Fender promotes the thin body design as more comfortable. I personally don’t find a full-sized acoustic uncomfortable, and sitting with a thin, curvy guitar means adjusting my position. But I know a lot of players—including that student—who get swallowed up by a deep guitar. As a package, the Highway is easy to live with, even if you don’t mind a big guitar.
A big part of the Highway’s design is the active Fluence pickup, which is both visually and sonically different from most systems. Mounted at the top of the soundhole, the transducer has a crescent shape that follows the soundhole’s curves. It looks organic, with the black of the pickup offering a nice offset to the mahogany’s café au lait finish. The back of the guitar includes a battery compartment for the Fluence’s 9-volt battery and a panel for servicing the electronics.

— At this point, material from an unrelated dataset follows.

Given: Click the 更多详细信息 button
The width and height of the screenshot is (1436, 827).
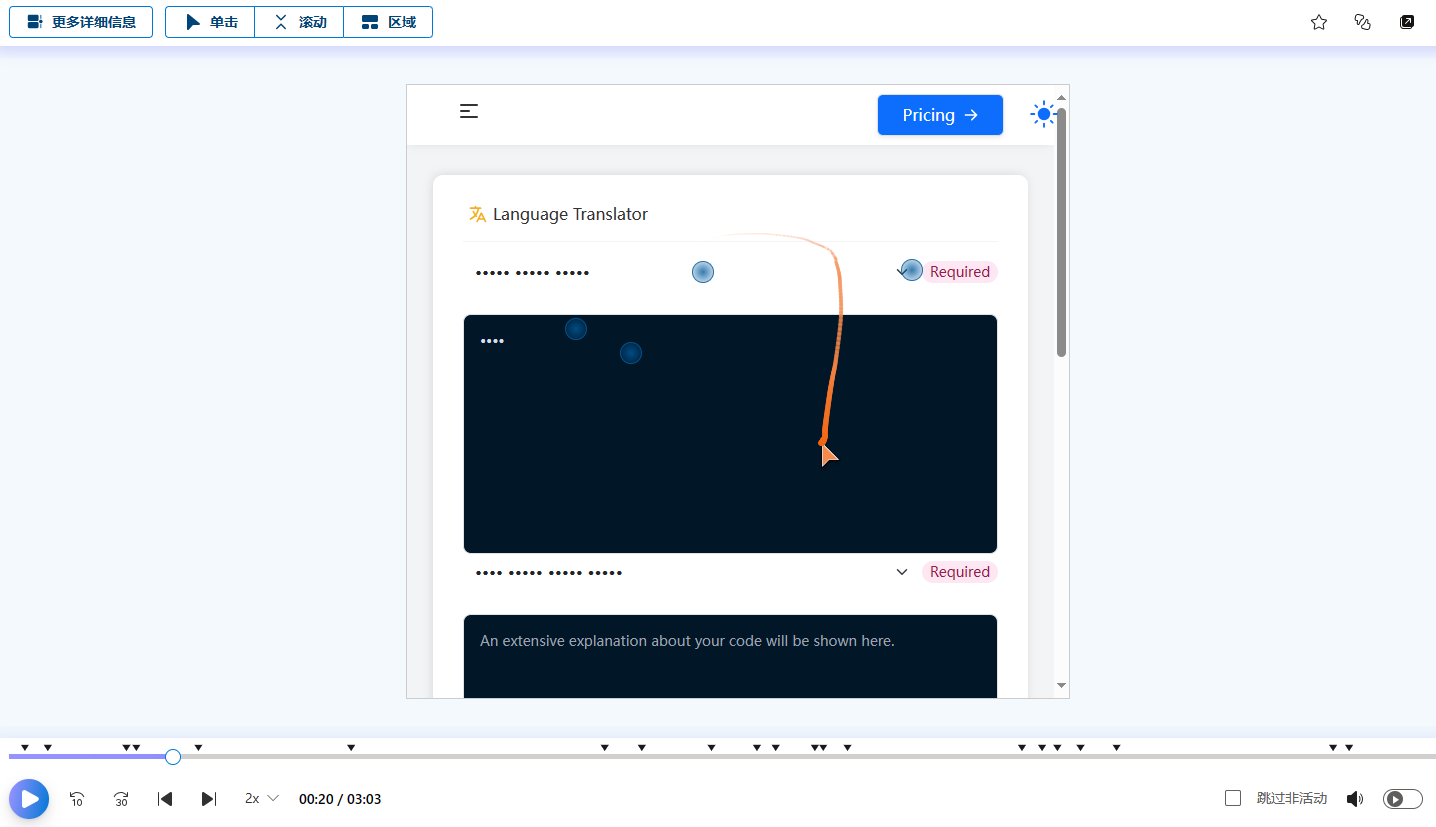Looking at the screenshot, I should click(81, 22).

There are two controls below the right side of the bridge: volume and contour. The latter is different from most tone controls in that it moves between a range of sonic profiles. In what would usually be full-on position, the tone is fatter and jazzier; in the rolled-off position, it’s lighter and more acoustic. There are plenty of shades in between those two settings.
Through the Nano Bass—a compact amp with a big low end—the Highway sounds deep and rich. With reviews, I usually just start playing and let the guitar take me somewhere before coming back to touch all the bases, and this guitar led me to fingerstyle with the melody on the lower strings. It was easy to control the attack and get a clear, powerful tone. I added a bit of treble at the amp to get the top strings to punch a little more, but amplified, the balance across all six strings was impressive. So while the Fluence doesn’t cut like a piezo, neither does it squawk.

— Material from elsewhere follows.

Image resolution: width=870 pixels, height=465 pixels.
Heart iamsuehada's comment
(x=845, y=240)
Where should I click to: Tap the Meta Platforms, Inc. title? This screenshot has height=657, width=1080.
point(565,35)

Plugging directly into the Apollo and listening with headphones, I was better able to isolate the electronics from the acoustic sound and get a sense of how the contour control works. The best way I can describe it is that the top end is mostly untouched, while the mids and low mids shift with the control. As with the amp, the full-on position makes the low end punchy, and the rolled-off end offers a tighter bass sound. Being able to tailor the midrange and get just enough emphasis on the lower mids would be especially handy for feeding a house PA system.
Keys to the Highway
Fender clearly sees the Highway as an alternative to a traditional acoustic instrument that retains some of a flattop’s shape and vibe. The fast neck and thin body are clearly aimed at electric players. In that sense, it’s a bullseye.
Will it appeal to traditional acoustic players? Let’s stipulate that if you can play lead lines on a traditional dreadnought or fingerpick on a nylon-string, the thin neck isn’t going to change your life. But the range of tones, and the interaction of a resonating body, do make the Highway as different from a normal electric guitar as it is from a traditional acoustic. I can see this as a strong alternative for looping or effects-laden acoustic music, where you want the tone of the acoustic but the control of an electric.